Aging is associated with a progressive decline in visual function and eye disorders—and this can begin in mid-life, much earlier in life than many think. 

Researchers believe that changes to circadian rhythms—our internal 24-hour body clocks—are a causal determinant of how quickly or slowly our eyes age. This is seen in animal studies, in which mice with mutations to circadian clock genes display premature eye aging. 

Progressive declines in circadian rhythm function are a common hallmark of aging. (If you used to sleep in until 9 A.M. but now find yourself waking with the roosters, this is a prime example of age-induced circadian changes.) However, alterations to our internal clocks may not merely be a biomarker of aging, but rather, circadian rhythm dysfunction might play a causal role in aging.

Not only that, but visual aging is also linked to disorders in other organs and tissues, including poor metabolic, cardiovascular, and cognitive health.

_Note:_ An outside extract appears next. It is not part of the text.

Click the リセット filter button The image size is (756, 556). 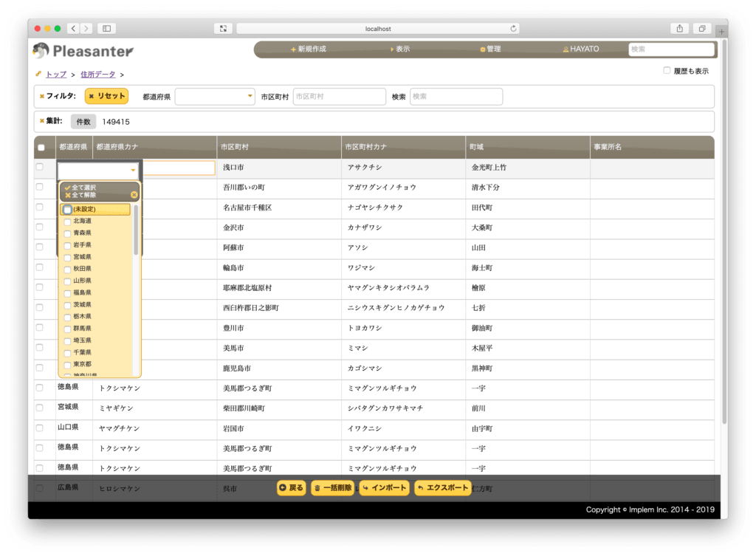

Senior author of this study and Buck Institute Professor Pankaj Kapahi, Ph.D., states, “Our study argues that it is more than correlation: dysfunction of the eye can actually drive problems in other tissues.”

But, the molecular mechanisms behind why the circadian clock influences eye aging have not been well understood—until now, with this research by Hodge and colleagues. 

Visual Vitality: Study Finds Dietary Restriction Delays Circadian Eye Aging to Extend Lifespan

How What We See Changes How Long We Live

Dietary (or caloric) restriction—the reduction of total calories or nutrients consumed daily—is known to delay disease and extend lifespan. The mechanisms driving these benefits may be tightly linked with our inner clocks, as dietary restriction enhances and preserves circadian function with age.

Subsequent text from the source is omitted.